WHAT TO WORK ON - All entries are to be printed again exactly, with their images omitted.

--------------------

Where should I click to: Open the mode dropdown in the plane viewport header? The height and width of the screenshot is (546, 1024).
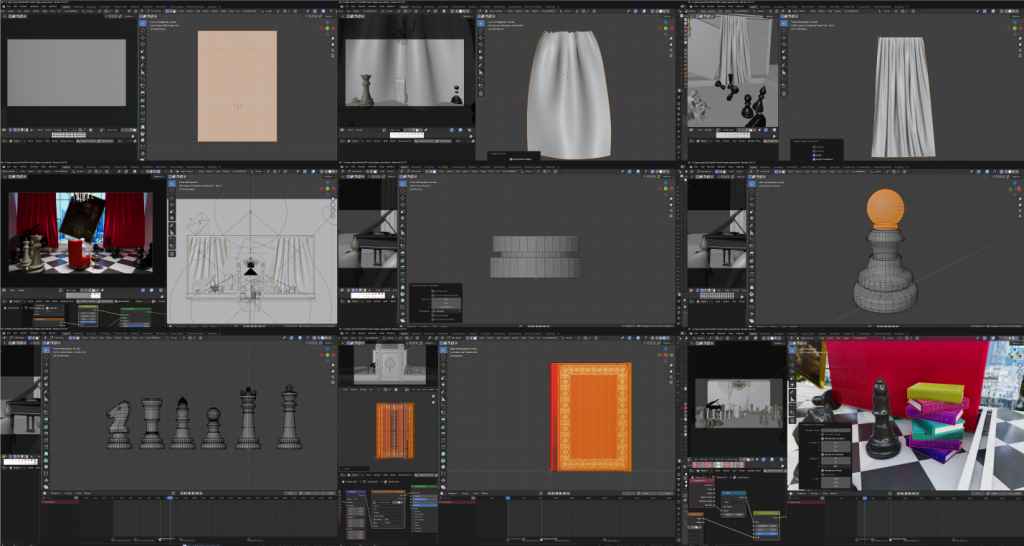(156, 10)
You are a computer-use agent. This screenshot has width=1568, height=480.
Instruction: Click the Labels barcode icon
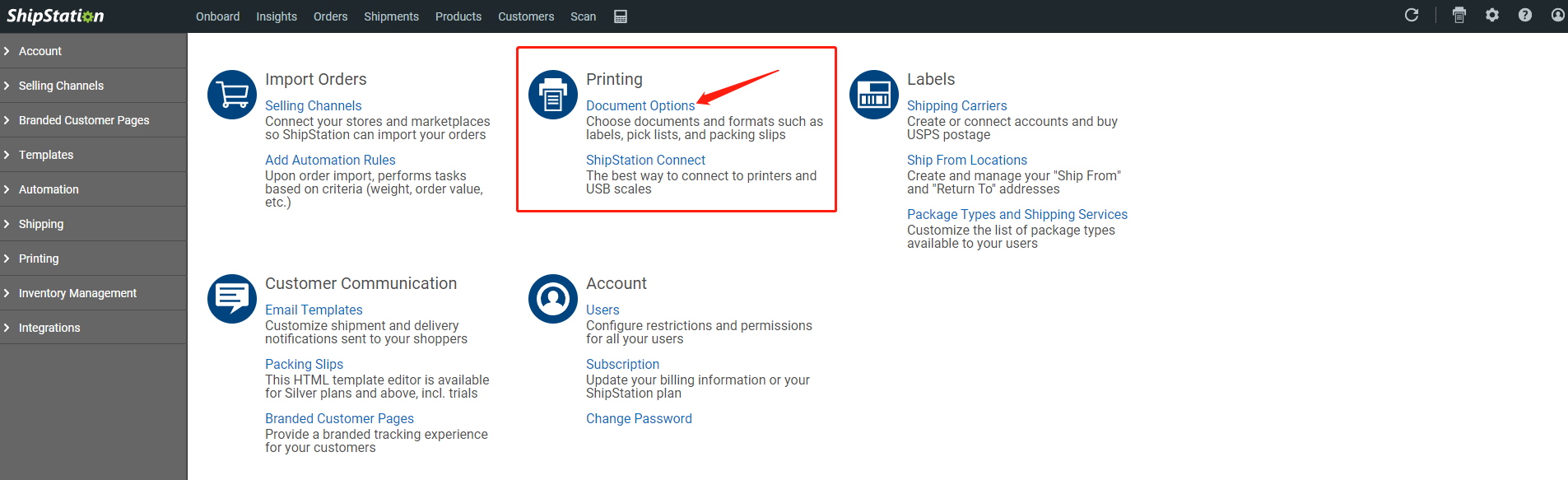click(x=874, y=95)
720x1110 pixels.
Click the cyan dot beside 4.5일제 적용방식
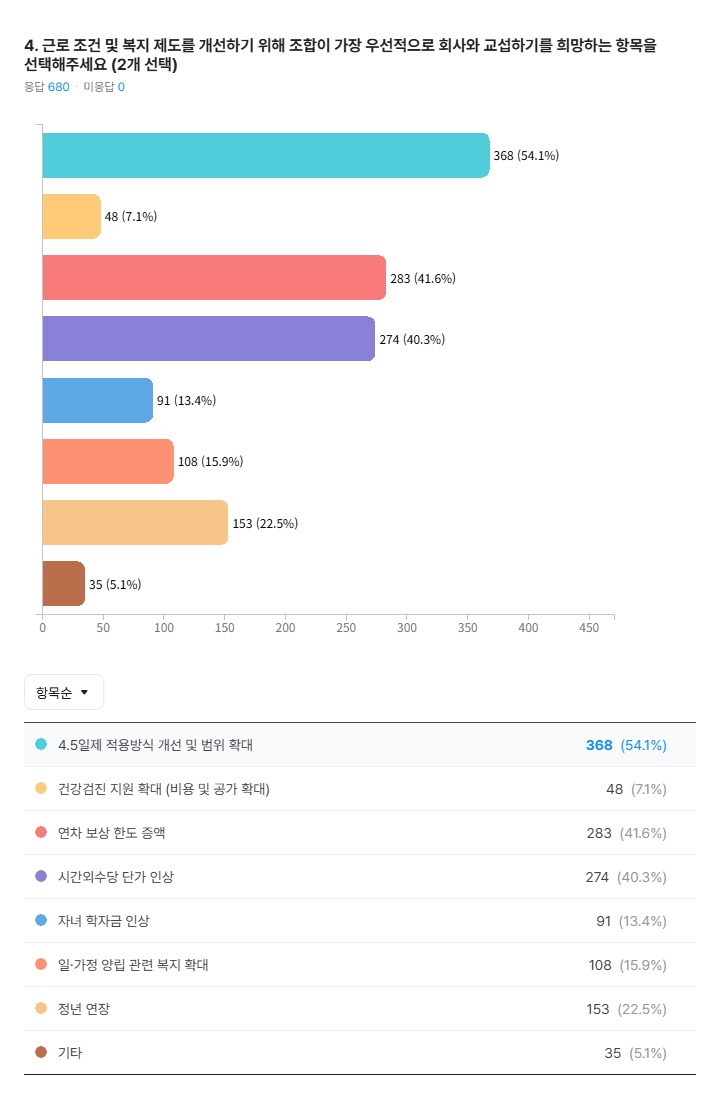[x=41, y=745]
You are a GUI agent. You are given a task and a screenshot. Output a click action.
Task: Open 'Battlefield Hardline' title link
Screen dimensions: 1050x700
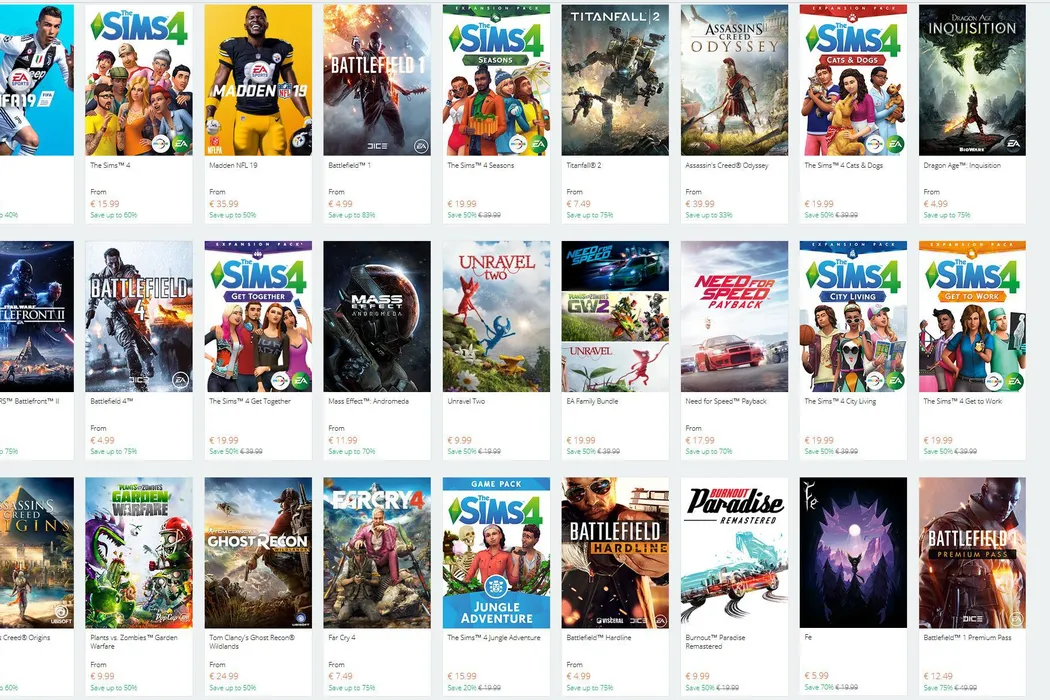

--------------------

RESULT FOR THIS TASK -
Where should I click to: Open the mode dropdown in the plane viewport header? The height and width of the screenshot is (546, 1024).
(156, 10)
You are a computer-use agent. This screenshot has width=1568, height=480.
Instruction: Click the Labels barcode icon
click(x=874, y=95)
720x1110 pixels.
Click the cyan dot beside 4.5일제 적용방식
[x=41, y=745]
You are a GUI agent. You are given a task and a screenshot. Output a click action.
Task: Open 'Battlefield Hardline' title link
Screen dimensions: 1050x700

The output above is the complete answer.